Google invested in differential privacy protection, for example, in gauging how popular a specific restaurant’s dish is on Google Maps, said Engadget. Now the tool might help other developers reach a desired level of differential privacy defense. “By releasing its homegrown differential privacy tool, Google will make it easier for any company to boost its privacy bona fides,” said Wired.
Back up. What is differential privacy? This is data science parlance. Here is how Lily Hay Newman described it in Wired: It strategically adds random noise to user information stored in databases so that companies can still analyze it without being able to single people out.
Previously, Andy Greenberg had covered it in Wired as “a mathematical tool,” managing to mine user data while all the same protecting user privacy. How? Enter that addition of “random noise” to the person’s information “before it’s uploaded to the cloud.”
Nick Statt in The Verge offered another snapshot of differential privacy as “a cryptographic approach to data science, particularly with regard to analysis, that allows someone relying on software-aided analysis to draw insights from massive datasets while protecting user privacy.”

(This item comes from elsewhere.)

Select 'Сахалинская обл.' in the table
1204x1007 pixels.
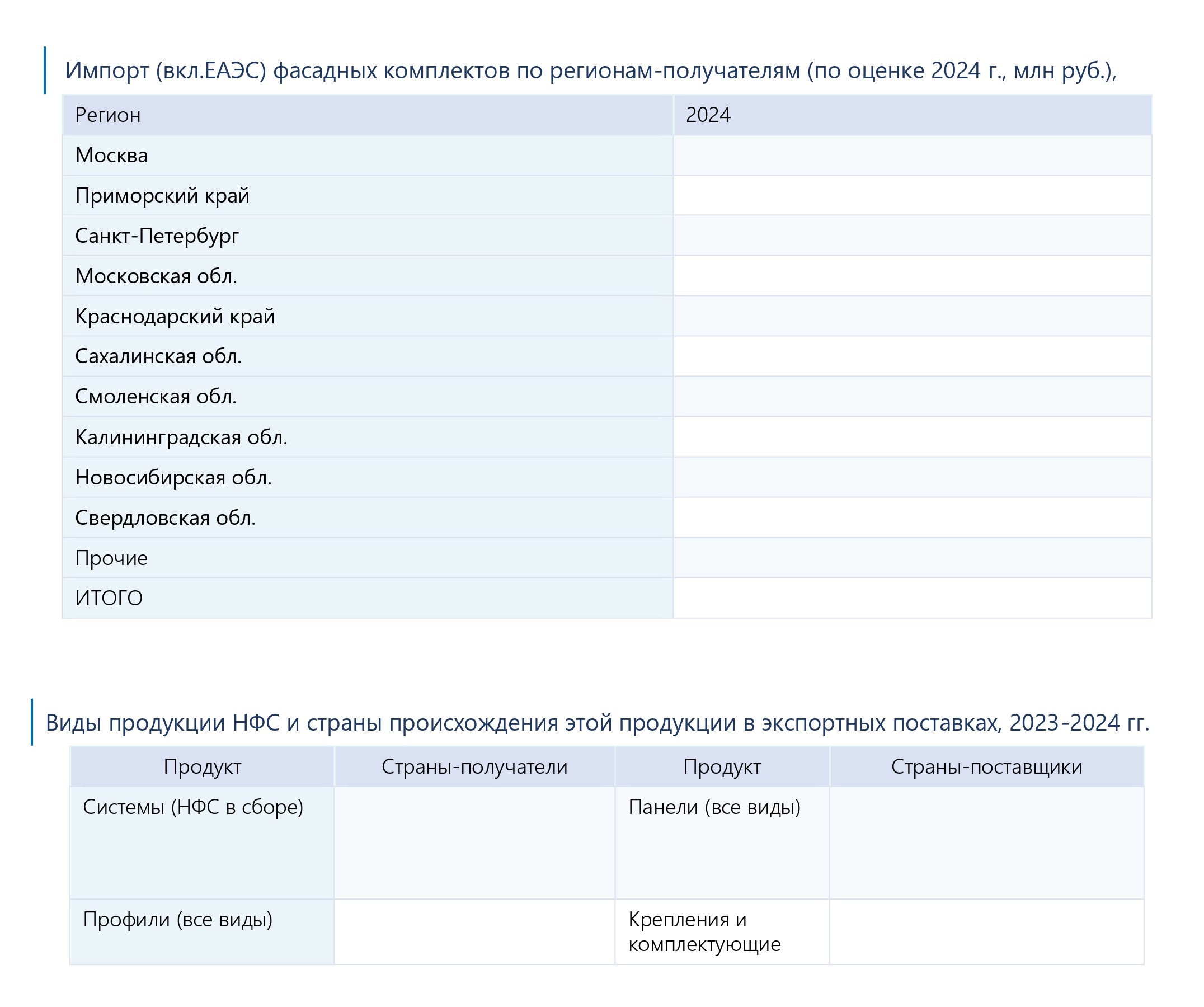coord(158,356)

In May, Nicolas Sartor in Aircloak wrote about how it was related to anonymization, a term which many more are already familiar. “When dealing with data anonymization, one inevitably encounters differential privacy. Many privacy researchers regard it as the ‘gold standard’ of anonymization. Well-known tech companies such as Apple or Google are using it for certain data analyses and market it to raise public awareness underlining their focus on data protection.”
As for the Google announcement, Newman reported on what developers get: (1) a set of open source differential privacy libraries that offer equations and models needed to set boundaries and constraints on identifying data and (2) an interface to make it easier for more developers to implement the protections.

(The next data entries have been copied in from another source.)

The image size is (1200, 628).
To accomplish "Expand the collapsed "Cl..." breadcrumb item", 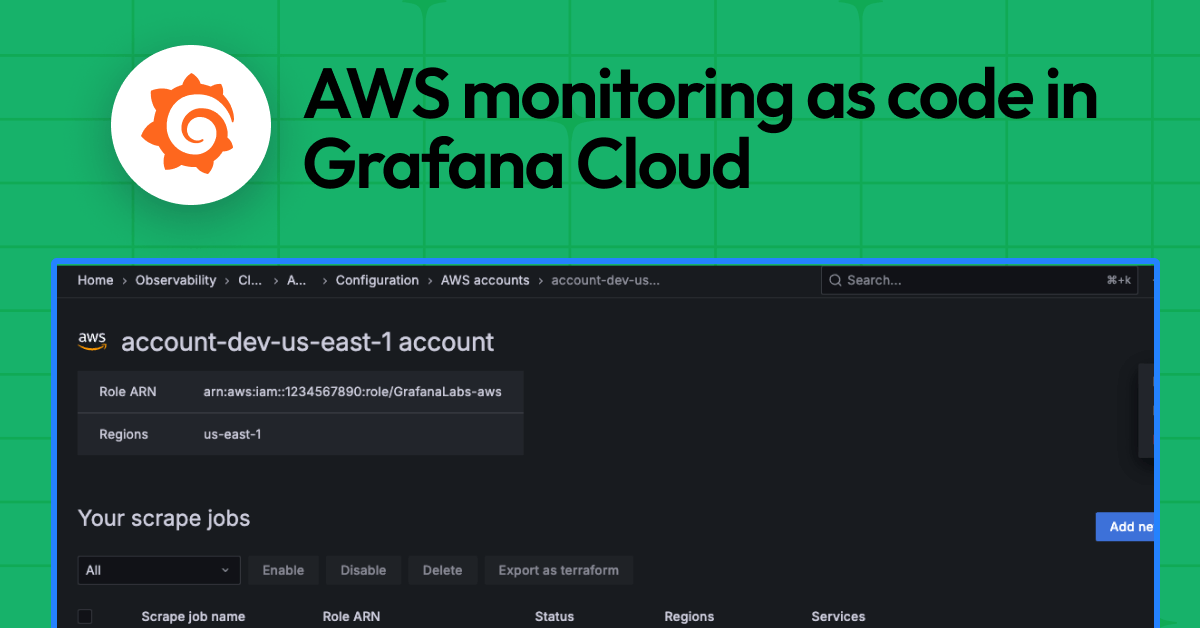I will tap(249, 280).
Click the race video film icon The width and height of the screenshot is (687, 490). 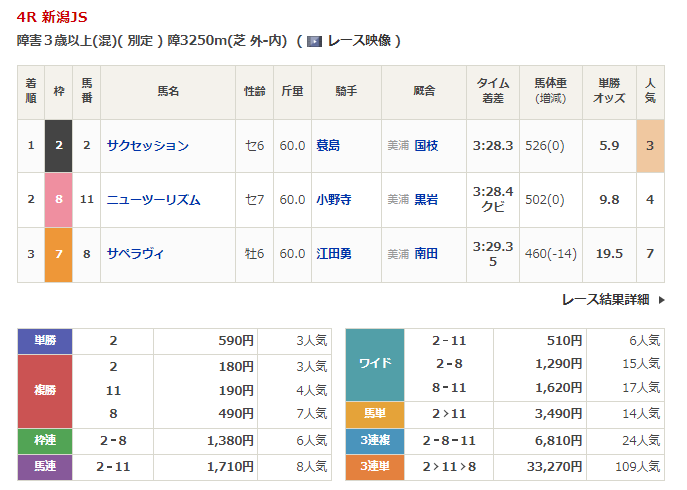coord(313,41)
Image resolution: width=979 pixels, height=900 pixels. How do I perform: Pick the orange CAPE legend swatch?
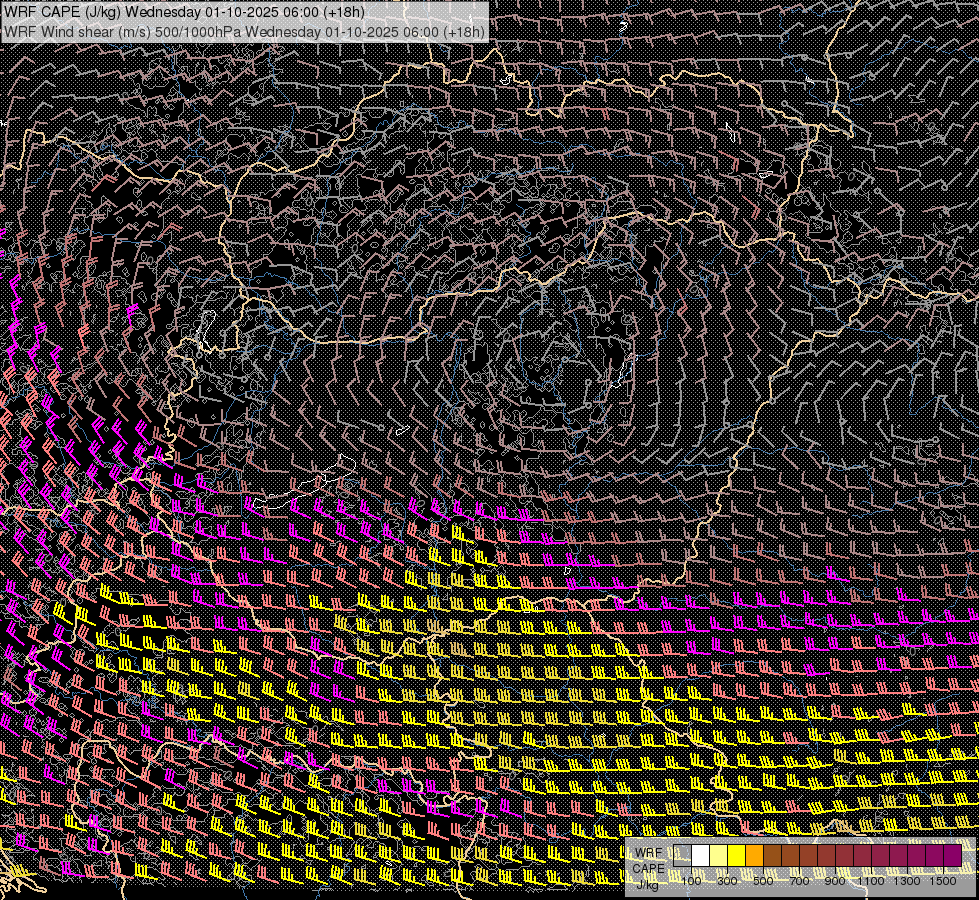(x=755, y=856)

Miguel Guevara, Product Manager, Privacy and Data Protection Office, posted something on the Google Developers blog on Thursday that makes it clear not only developers—but businesses and in turn the people they serve— can stand to gain from strong privacy protections, while the open source library was designed to meet the needs of developers.
“Whether you’re a city planner, a small business owner, or a software developer, gaining useful insights from data can help make services work better and answer important questions. But, without strong privacy protections, you risk losing the trust of your citizens, customers, and users.”
Guevera said “From medicine, to government, to business, and beyond, it’s our hope that these open-source tools will help produce insights that benefit everyone.” Guevara offered an example of how the analysis might be implemented by researchers in health care.
“Differentially-private data analysis…enables organizations to learn from the majority of their data while simultaneously ensuring that those results do not allow any individual’s data to be distinguished or re-identified…For example, if you are a health researcher, you may want to compare the average amount of time patients remain admitted across various hospitals in order to determine if there are differences in care. Differential privacy is a high-assurance, analytic means of ensuring that use cases like this are addressed in a privacy-preserving manner.”
The GitHub page said the project has “a C++ library of ε-differentially private algorithms, which can be used to produce aggregate statistics over numeric data sets containing private or sensitive information. In addition, we provide a stochastic tester to check the correctness of the algorithms.”
Actually, that stochastic tester is what Help Net Security‘s Zeljka Zorz found to be the most important things about the release. She said it was to help spot glitches and problems in implementation “that could make the differential privacy property no longer hold. This will allow developers to make sure their implementation works as it should.”
Her comment had resonance in light of what Newman in Wired said about experts strongly discouraging developers from attempting to “roll your own” differential privacy scheme, or design one from scratch. “Google hopes that its open source tool will be easy enough to use that it can be a one-stop shop for developers who might otherwise get themselves into trouble.”